Certain patients with tickborne rickettsial disease can be treated on an outpatient basis with oral medication, particularly if a reliable caregiver is available in the home and the patient adheres to follow-up medical care.

A critical step is for clinicians to keep in close contact with patients who are treated as outpatients to ensure that they are responding to therapy as expected.

Patients should be monitored closely because of the potential for rapid decline in untreated patients with tickborne rickettsial diseases, especially among those with RMSF.

Management of severely ill patients with tickborne rickettsial disease should include assessment of fluid and electrolyte balance.
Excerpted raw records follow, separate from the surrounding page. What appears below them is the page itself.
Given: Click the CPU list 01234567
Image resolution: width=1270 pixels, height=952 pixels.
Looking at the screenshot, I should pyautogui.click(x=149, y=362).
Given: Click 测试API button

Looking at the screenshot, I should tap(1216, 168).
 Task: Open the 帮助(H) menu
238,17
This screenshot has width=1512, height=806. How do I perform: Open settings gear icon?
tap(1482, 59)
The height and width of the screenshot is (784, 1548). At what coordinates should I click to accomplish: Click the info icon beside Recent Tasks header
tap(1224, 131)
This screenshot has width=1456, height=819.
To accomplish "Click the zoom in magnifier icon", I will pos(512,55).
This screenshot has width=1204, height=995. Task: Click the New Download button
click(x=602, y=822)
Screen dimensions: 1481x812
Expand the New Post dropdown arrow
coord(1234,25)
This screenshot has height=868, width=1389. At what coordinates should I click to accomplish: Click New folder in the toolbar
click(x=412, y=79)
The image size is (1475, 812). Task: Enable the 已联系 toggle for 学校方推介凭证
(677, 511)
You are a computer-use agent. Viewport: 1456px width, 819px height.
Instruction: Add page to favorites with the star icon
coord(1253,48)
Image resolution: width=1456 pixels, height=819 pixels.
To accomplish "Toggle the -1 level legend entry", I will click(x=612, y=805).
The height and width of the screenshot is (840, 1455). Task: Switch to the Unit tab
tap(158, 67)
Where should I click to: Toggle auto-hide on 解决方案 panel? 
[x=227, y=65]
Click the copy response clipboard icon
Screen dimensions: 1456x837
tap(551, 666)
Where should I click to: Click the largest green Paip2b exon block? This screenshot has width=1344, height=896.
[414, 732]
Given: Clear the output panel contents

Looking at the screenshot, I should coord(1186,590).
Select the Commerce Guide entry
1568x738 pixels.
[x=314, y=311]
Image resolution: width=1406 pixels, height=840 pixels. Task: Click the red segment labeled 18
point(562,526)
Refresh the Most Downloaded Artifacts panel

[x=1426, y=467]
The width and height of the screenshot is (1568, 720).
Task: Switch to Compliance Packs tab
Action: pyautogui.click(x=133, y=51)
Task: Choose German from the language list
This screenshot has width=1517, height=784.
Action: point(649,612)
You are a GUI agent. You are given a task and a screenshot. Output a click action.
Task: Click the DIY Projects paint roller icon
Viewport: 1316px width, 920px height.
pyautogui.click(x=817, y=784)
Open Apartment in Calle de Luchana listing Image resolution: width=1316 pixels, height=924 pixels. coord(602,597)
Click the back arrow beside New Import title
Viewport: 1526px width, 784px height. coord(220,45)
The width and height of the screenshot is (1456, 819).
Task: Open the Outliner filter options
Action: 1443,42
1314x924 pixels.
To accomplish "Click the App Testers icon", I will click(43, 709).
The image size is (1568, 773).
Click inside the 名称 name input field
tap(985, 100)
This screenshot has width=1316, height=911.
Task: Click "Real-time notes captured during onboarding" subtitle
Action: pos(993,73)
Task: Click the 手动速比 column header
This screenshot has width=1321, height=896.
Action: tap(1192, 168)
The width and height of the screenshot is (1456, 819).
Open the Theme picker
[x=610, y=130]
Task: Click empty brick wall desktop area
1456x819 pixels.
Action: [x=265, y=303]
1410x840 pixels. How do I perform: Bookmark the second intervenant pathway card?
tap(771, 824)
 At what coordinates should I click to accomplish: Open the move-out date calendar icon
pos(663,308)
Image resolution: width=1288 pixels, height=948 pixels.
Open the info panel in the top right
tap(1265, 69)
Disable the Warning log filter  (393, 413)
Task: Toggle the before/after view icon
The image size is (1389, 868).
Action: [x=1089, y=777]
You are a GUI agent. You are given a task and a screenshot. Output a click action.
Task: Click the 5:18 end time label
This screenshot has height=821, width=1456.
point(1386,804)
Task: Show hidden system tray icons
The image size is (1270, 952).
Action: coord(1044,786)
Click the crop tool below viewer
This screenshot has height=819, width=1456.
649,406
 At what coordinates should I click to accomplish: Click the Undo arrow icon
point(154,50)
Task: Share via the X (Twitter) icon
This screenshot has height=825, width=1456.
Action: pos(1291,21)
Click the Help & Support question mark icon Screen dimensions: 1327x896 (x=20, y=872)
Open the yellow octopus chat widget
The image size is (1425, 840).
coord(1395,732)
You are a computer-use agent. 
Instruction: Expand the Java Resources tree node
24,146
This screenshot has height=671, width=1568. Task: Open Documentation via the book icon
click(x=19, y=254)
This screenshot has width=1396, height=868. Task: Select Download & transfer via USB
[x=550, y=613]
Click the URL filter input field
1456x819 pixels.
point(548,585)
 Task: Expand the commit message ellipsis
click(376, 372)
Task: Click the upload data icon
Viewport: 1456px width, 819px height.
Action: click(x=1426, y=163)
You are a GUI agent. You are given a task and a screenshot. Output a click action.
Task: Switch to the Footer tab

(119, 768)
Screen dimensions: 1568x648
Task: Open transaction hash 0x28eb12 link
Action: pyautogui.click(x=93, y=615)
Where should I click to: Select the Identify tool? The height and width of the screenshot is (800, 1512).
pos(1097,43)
Vasopressors and careful fluid management might be needed when the illness is complicated by hypotension or renal failure.

Patients with RMSF can develop ARDS or pulmonary infiltrates related to microvascular leakage that might be erroneously attributed to cardiac failure or pneumonia.

Doxycycline is excreted into breast milk at low levels; however, the extent of absorption by nursing infants is unknown.

Transmission of R. rickettsii, A. phagocytophilum, and E. ewingii via transfusion of infected blood products has been reported. Among tickborne rickettsial diseases, anaplasmosis is the most frequently associated with transfusion-acquired infection.

Transmission of A. phagocytophilumdespite leukoreduction of red blood cells and platelets has occurred. Transfusion-acquired R. rickettsii infection, reported in 1978, was transmitted in whole blood stored for 9 days,

Cases of transplant-acquired ehrlichiosis associated with a common deceased donor have been reported.

Tests to detect spotted fevers may not indicate a person was exposed during the first several weeks of infection. Never wait for tests results or depend on a negative test result if RMSF is suspected. Treat immediately. RMSF can be treated with antibiotics.